Entries taken from a collection
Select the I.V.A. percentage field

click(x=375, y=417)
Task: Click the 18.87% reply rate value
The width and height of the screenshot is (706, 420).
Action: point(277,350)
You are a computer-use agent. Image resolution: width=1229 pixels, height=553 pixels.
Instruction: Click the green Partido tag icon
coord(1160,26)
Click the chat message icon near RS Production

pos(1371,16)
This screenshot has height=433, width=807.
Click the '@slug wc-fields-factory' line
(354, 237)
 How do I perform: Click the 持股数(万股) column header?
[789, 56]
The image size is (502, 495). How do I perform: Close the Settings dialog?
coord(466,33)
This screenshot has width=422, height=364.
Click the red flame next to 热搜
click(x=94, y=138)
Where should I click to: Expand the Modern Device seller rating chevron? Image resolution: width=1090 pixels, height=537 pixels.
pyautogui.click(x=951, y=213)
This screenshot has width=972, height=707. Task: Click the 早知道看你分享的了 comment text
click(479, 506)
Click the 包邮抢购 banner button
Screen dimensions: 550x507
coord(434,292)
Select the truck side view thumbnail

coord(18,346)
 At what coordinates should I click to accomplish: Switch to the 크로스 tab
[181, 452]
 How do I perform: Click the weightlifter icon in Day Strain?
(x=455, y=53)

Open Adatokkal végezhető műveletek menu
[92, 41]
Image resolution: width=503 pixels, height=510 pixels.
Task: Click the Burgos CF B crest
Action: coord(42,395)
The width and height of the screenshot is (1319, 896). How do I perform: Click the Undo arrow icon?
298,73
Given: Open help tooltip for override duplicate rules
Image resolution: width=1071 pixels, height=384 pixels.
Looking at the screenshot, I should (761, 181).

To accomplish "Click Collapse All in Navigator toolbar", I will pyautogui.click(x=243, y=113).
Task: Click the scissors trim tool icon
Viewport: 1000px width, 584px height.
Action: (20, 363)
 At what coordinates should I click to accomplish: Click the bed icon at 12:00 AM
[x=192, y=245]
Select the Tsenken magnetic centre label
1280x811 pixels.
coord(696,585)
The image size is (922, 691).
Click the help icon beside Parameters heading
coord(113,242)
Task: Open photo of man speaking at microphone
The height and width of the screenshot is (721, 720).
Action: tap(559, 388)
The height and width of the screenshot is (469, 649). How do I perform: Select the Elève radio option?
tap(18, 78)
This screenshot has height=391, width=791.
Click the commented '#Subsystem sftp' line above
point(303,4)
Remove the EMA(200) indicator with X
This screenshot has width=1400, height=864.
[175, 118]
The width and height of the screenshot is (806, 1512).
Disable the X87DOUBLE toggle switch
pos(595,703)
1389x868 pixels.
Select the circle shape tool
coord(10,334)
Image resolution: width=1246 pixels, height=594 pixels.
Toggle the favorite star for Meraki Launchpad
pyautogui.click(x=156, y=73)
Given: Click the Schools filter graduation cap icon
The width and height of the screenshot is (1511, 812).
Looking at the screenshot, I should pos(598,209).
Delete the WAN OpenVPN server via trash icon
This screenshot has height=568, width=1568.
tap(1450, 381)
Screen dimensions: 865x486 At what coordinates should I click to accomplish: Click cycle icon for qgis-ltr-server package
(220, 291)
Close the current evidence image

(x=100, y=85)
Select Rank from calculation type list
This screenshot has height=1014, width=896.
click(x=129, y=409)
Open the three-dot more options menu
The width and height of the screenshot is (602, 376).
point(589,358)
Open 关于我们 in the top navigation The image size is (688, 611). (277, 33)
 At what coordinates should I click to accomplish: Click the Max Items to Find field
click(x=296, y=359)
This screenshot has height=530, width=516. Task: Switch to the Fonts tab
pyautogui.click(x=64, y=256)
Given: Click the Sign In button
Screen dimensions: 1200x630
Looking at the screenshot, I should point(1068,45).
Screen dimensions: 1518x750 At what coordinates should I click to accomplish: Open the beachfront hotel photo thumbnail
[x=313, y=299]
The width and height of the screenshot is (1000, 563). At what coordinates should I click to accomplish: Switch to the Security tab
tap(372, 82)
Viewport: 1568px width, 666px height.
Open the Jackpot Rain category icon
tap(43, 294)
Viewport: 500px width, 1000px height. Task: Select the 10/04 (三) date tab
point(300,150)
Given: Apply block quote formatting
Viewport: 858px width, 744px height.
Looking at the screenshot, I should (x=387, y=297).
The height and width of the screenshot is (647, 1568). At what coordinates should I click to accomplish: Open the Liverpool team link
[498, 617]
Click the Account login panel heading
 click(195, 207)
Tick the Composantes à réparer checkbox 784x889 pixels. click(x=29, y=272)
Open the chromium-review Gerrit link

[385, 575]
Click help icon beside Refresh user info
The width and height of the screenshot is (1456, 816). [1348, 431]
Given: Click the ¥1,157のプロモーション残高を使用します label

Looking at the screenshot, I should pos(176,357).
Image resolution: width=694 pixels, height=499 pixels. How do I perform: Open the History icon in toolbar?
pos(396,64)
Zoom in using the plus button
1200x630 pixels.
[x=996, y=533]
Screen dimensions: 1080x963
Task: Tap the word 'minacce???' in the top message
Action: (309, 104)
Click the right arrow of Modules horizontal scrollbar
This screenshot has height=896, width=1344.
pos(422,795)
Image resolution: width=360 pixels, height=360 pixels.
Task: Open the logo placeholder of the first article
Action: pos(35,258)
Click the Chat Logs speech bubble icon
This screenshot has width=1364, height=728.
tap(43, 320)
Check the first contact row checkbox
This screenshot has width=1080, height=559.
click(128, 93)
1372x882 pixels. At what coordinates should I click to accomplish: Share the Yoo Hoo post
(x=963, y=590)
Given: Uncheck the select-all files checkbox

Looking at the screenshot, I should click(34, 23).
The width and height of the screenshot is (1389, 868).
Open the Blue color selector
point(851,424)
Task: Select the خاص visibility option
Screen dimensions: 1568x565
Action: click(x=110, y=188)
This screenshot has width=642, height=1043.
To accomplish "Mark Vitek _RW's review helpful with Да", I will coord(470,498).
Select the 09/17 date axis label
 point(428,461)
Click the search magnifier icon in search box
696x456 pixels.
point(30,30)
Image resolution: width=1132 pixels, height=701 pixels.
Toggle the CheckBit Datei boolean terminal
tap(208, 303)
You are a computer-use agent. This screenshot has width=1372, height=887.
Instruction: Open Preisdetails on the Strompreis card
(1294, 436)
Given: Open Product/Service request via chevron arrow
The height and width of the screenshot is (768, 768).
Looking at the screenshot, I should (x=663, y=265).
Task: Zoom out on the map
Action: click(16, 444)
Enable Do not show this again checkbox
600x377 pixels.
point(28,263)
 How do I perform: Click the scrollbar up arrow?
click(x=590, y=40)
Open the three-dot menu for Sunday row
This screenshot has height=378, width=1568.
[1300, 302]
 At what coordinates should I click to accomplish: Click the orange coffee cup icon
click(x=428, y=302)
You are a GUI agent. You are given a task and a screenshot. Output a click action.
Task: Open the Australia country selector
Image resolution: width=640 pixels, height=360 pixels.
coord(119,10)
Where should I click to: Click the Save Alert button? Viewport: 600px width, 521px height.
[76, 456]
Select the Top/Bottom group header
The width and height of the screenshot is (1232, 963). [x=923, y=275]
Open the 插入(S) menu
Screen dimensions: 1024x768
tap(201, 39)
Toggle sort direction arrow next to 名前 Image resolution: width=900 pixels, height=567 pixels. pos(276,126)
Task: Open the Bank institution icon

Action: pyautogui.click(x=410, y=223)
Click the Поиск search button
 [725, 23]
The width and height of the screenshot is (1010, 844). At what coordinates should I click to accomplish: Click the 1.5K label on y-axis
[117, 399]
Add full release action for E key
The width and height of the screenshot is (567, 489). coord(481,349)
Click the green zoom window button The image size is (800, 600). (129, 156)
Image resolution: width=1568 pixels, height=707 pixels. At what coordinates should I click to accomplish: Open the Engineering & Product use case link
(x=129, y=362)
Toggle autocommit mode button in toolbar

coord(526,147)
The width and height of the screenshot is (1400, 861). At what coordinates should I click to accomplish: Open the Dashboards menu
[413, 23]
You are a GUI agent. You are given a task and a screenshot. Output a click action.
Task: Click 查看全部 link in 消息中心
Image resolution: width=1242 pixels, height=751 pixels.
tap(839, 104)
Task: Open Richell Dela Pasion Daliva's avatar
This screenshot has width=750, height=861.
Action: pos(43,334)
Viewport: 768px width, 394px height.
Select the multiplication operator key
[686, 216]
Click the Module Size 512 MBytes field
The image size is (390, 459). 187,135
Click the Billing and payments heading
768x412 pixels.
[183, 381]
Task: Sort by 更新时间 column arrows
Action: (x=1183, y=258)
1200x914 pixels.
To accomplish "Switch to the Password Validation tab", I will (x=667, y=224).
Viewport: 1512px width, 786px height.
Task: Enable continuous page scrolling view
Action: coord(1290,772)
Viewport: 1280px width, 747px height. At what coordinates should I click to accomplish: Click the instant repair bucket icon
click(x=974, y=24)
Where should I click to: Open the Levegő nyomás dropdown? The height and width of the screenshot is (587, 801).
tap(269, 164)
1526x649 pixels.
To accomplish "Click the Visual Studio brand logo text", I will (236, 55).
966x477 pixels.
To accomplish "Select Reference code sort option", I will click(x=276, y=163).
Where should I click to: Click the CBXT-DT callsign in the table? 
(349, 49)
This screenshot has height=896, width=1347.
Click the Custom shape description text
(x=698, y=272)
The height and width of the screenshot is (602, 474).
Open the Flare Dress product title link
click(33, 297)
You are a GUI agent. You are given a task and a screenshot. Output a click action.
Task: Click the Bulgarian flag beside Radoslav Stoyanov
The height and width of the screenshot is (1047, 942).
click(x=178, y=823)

**Required action**
Only the number is needed. Say how many lines of the entries contain "computer".

**Solution to the problem**
2